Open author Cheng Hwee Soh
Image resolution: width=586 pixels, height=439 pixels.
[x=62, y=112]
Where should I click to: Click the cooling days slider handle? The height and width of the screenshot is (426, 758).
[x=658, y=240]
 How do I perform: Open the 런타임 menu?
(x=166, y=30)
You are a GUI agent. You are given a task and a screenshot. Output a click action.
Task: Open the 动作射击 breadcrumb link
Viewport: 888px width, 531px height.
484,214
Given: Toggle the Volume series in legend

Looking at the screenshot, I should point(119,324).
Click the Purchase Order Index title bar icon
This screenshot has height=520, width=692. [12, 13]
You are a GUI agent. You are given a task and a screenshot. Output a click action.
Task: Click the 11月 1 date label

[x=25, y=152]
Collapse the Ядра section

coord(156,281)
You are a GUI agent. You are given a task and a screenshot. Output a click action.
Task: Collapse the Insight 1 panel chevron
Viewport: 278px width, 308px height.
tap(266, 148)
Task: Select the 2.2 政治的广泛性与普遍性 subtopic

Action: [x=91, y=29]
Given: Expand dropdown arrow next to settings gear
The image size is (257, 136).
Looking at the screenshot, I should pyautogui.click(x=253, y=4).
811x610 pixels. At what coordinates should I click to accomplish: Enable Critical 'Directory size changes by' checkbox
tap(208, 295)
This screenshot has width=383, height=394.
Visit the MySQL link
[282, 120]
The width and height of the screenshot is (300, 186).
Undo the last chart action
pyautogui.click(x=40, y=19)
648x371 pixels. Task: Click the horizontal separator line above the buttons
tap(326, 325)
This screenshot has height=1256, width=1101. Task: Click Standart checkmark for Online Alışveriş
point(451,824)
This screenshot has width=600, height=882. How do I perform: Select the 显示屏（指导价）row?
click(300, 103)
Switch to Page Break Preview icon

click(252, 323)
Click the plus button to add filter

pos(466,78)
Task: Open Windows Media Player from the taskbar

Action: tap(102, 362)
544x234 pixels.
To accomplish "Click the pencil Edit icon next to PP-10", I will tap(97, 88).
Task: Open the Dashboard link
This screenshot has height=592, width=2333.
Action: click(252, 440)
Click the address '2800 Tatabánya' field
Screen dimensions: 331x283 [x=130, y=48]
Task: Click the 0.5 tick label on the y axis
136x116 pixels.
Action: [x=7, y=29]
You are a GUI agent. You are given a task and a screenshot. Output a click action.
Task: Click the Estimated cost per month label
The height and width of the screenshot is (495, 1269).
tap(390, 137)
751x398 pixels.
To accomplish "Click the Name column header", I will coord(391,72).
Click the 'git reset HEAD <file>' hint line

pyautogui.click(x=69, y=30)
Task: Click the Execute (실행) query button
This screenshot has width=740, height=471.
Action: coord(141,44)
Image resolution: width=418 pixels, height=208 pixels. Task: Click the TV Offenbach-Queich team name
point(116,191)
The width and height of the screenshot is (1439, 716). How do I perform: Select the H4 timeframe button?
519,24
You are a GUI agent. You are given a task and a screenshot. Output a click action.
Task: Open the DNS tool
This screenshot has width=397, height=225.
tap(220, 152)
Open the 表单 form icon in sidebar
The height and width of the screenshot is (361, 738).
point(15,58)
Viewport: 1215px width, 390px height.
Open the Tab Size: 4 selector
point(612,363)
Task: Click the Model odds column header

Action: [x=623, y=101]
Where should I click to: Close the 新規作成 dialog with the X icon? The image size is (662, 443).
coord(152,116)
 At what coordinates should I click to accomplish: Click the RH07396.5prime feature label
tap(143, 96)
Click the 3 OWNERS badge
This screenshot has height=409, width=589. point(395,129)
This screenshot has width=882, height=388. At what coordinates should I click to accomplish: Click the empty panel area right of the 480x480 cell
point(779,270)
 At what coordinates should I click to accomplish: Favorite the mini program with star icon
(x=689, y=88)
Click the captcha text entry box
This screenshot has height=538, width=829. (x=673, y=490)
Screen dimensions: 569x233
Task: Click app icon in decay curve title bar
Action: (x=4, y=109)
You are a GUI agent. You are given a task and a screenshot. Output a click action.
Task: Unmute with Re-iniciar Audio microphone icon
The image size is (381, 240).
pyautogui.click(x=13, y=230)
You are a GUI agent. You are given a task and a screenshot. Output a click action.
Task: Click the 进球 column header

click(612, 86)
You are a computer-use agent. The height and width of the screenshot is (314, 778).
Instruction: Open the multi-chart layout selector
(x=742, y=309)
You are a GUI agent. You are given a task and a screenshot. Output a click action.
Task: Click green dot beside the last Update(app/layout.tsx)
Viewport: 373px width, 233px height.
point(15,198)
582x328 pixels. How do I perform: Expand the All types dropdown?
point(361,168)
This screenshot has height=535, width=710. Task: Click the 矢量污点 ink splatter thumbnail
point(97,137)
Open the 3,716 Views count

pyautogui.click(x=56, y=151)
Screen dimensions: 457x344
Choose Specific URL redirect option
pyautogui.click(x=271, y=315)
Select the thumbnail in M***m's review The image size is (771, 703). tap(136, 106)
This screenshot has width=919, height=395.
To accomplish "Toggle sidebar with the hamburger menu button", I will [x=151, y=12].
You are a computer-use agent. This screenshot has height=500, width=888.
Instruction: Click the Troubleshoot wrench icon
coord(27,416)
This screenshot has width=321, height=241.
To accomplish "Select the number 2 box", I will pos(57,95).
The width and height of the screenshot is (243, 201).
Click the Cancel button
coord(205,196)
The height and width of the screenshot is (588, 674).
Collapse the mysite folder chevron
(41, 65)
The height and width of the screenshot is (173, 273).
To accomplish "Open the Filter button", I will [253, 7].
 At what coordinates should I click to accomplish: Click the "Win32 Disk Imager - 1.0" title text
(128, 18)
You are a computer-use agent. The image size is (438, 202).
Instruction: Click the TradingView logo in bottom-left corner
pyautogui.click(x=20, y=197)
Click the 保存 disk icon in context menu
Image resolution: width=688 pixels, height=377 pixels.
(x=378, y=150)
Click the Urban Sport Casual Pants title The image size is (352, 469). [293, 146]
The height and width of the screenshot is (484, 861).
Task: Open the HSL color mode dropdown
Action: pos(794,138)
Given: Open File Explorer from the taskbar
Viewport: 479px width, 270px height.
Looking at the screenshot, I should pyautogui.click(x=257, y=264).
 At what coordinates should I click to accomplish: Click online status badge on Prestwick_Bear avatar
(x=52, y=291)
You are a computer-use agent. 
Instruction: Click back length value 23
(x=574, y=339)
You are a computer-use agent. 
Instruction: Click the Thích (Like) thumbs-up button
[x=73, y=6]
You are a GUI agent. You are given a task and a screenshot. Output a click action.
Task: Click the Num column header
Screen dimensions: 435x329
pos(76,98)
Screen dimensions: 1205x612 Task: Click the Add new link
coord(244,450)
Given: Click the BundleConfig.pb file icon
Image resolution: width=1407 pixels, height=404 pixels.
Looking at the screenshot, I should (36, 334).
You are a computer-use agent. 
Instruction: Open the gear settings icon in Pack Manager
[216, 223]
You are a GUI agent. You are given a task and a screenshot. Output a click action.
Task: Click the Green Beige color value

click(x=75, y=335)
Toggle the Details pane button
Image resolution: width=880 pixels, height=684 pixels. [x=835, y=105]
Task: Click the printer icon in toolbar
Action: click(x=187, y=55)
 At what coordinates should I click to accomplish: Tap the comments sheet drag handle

───

→ **Directions**: Reproduce the records above line by line, without any change, up to and including the line that holds "Given: Expand dropdown".

→ **Result**:
Open author Cheng Hwee Soh
Image resolution: width=586 pixels, height=439 pixels.
[x=62, y=112]
Where should I click to: Click the cooling days slider handle? The height and width of the screenshot is (426, 758).
[x=658, y=240]
 How do I perform: Open the 런타임 menu?
(x=166, y=30)
You are a GUI agent. You are given a task and a screenshot. Output a click action.
Task: Open the 动作射击 breadcrumb link
Viewport: 888px width, 531px height.
484,214
Given: Toggle the Volume series in legend

Looking at the screenshot, I should point(119,324).
Click the Purchase Order Index title bar icon
This screenshot has height=520, width=692. [12, 13]
You are a GUI agent. You are given a task and a screenshot. Output a click action.
Task: Click the 11月 1 date label

[x=25, y=152]
Collapse the Ядра section

coord(156,281)
You are a GUI agent. You are given a task and a screenshot. Output a click action.
Task: Collapse the Insight 1 panel chevron
Viewport: 278px width, 308px height.
tap(266, 148)
Task: Select the 2.2 政治的广泛性与普遍性 subtopic

Action: [x=91, y=29]
Given: Expand dropdown arrow next to settings gear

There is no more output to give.